8 Things You May Be Doing Wrong If You’re Single

Single and wondering what the heck you’re doing wrong? You’re far from alone. To shed some light on the topic, we spoke with Selective Search founder Barbie Adler, who has been connecting singles for years. Adler offers fully-customized offline matchmaking services tailored to each of her client’s specific dating criteria. Membership starts at $25,000, and that lofty price point goes up with the specificity of a client’s requirements, which can range from preferred education to eye color. Some clients (of which 10% are women) have paid well into the six-figure range to be introduced to the exact person of their dreams. The good news? It’s completely free to join as an “affiliate” and you can do so by clicking here.

With an 87 percent success rate, Adler is an expert on the dating scene and warns against the following eight mistakes she commonly spots in singles.

Not Taking Time to Be Single

A recent breakup has left you feeling lonely, so you sign up for a bunch of dating sites and give out your number like you’re hosting a 24-hour telethon. Evaluate how you’re feeling before you start talking to every new person who gives you attention. Give yourself time to heal and adjust to your single status before you dive back into the dating pool. I promise you, it gets better.

Stalking Your Ex on ANY Social Media Platform

By continuing to check up on your ex and see what’s going on in their life, you’re not allowing yourself to move forward. This can create a lot of doubt and make you wonder “what if?” Remember that you broke up for a reason and that there is somebody better for you out there. Stay focused on the now, not yesterday.

Having “Mandatory” Criteria for a Partner

Of course, everyone has the idea of what they want in a partner: X education, X height, X eyes, X goals. While it is important to identify what you want in a relationship, it’s also important to be open-minded. We always encourage our members to be open to someone that might be a little out of their “type.” More times than not, they find that Mr. or Mrs. Right came in a different package than they expected.

Missing the Red Flags

Part of our Benchmarks for Success is identifying your deal breakers. Knowing what you absolutely don’t want is just as important as defining your ideal match. ID’ing your non-starters before you go on a date or when a relationship is new will save you a lot of time. If you see a red flag, you have to tell yourself, “This isn’t going to work for me.” Whether it’s a difference in values, lifestyle or personal habits — know when to throw in the towel and walk away.

Not Being Authentic

There is nothing worse than starting a relationship based on a facade. Just because you’re wildly attracted to somebody and want it to work, doesn’t mean that you have to be a different version of yourself or change your core values. Opposites do, in fact, attract in some cases, so why not take the chance and put the “real you” out there? The person you’re with should like you for you, not the idea of someone that you’re not.

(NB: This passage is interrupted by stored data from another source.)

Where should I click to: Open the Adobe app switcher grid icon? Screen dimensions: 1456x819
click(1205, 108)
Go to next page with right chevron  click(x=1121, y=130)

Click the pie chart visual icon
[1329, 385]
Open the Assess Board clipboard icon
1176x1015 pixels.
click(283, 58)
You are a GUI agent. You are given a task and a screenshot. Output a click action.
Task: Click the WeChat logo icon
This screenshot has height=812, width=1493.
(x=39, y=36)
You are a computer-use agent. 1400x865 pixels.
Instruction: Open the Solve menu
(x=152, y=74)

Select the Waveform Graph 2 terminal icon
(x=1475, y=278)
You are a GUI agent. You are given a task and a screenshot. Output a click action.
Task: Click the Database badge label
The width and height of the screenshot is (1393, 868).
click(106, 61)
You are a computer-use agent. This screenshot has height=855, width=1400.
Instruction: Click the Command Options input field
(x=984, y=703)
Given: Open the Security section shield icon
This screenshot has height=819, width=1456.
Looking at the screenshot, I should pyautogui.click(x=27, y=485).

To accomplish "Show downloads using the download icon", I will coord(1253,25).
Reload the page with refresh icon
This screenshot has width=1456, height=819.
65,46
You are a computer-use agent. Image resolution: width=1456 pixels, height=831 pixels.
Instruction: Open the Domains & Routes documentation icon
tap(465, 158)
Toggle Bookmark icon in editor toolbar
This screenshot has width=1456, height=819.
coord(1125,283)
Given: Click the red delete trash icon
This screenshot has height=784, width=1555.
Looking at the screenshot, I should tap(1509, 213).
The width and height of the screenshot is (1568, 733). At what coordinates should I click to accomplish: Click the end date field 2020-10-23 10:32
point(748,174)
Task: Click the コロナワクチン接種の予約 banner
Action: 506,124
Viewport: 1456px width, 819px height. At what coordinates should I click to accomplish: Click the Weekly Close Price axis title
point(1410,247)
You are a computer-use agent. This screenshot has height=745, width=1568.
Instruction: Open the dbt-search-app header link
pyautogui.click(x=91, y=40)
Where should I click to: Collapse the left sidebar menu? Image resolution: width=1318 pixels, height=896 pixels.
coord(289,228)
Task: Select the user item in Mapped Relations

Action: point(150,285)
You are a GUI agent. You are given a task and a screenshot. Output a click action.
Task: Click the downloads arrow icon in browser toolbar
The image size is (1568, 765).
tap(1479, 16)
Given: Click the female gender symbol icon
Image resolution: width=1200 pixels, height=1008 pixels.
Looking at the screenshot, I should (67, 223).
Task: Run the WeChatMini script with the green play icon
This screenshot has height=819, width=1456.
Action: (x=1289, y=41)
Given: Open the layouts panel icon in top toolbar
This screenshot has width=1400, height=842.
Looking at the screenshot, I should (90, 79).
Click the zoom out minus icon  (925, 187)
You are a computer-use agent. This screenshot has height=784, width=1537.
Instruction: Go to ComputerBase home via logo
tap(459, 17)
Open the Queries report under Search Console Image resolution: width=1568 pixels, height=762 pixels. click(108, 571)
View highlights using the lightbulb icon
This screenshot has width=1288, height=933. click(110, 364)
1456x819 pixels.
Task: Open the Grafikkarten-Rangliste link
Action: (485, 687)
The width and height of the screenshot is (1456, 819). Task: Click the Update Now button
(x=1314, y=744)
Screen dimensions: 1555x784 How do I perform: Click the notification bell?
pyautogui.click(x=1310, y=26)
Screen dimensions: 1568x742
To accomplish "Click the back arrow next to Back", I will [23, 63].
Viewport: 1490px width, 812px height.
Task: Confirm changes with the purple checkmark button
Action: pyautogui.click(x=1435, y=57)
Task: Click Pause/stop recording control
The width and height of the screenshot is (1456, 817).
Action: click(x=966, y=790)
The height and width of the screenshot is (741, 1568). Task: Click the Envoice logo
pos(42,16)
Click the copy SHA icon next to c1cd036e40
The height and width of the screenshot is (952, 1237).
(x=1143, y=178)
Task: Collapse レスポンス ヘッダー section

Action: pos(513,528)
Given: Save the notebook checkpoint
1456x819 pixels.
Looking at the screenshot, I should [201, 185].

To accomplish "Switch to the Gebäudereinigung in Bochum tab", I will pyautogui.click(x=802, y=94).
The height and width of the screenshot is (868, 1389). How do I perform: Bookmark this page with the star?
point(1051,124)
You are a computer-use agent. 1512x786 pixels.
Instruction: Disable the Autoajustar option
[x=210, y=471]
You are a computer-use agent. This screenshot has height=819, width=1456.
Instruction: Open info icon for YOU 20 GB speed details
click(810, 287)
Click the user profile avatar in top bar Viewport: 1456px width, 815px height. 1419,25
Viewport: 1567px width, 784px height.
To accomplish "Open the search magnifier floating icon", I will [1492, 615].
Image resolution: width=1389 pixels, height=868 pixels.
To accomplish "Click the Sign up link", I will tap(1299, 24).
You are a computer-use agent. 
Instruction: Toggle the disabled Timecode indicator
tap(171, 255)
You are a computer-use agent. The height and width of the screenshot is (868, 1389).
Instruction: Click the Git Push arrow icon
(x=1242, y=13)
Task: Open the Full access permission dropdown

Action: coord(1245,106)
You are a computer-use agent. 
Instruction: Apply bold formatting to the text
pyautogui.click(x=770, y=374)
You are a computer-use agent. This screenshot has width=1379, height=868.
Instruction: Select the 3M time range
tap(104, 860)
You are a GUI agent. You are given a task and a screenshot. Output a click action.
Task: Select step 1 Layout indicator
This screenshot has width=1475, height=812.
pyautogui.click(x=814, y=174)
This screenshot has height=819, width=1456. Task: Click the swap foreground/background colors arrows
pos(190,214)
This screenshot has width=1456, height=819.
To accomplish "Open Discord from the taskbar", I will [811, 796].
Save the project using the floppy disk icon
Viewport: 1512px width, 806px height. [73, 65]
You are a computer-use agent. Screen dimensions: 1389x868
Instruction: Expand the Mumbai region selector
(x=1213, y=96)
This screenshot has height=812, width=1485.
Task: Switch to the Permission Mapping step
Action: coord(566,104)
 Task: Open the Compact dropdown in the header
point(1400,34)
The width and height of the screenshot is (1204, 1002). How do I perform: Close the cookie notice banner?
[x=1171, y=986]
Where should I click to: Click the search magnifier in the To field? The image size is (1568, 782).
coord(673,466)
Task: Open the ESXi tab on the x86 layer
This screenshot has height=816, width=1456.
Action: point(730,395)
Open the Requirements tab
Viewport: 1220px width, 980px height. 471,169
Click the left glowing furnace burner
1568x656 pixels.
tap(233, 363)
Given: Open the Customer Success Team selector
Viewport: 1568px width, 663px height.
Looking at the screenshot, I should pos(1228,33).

Taking the Opinions of Others Too Seriously

Sure, we all value constructive criticism; it’s how we become better individuals, but know when to take it with a grain of salt. Just because sparks didn’t fly on the first date, the attraction wasn’t there or you’re better off in the friend zone doesn’t mean you’re to blame. You deserve someone who is over the moon about you, so stay your course and know that you can’t be everyone’s “one.” Stay confident, and keep your heart open.

Applying the Past to Your Future

You had a heart-wrenching breakup, you were cheated on, they didn’t make time for you. We’ve all been there and it’s hard to bounce back with a clean slate. You can’t have a healthy relationship if you assume that it’s going to end up just like last time. If you actively look for indicators that remind you of past experiences, it will prevent you from seeing potential in someone new. So, check your baggage at the gate before jet-setting into a new relationship. 

Waiting for the Shoe to Drop

You started dating somebody three months ago and it’s going great; you don’t remember the last time you’ve been this happy. So, why are you still wondering when it’s all going to fall apart? You start actively looking for flaws, or worse yet, you drum up some drama. Allow yourself to be happy and be comfortable with being content. Don’t let the threat of conflict scare you away from a relationship with some gusto.

Editor’s note: the information on Selective Search has been updated.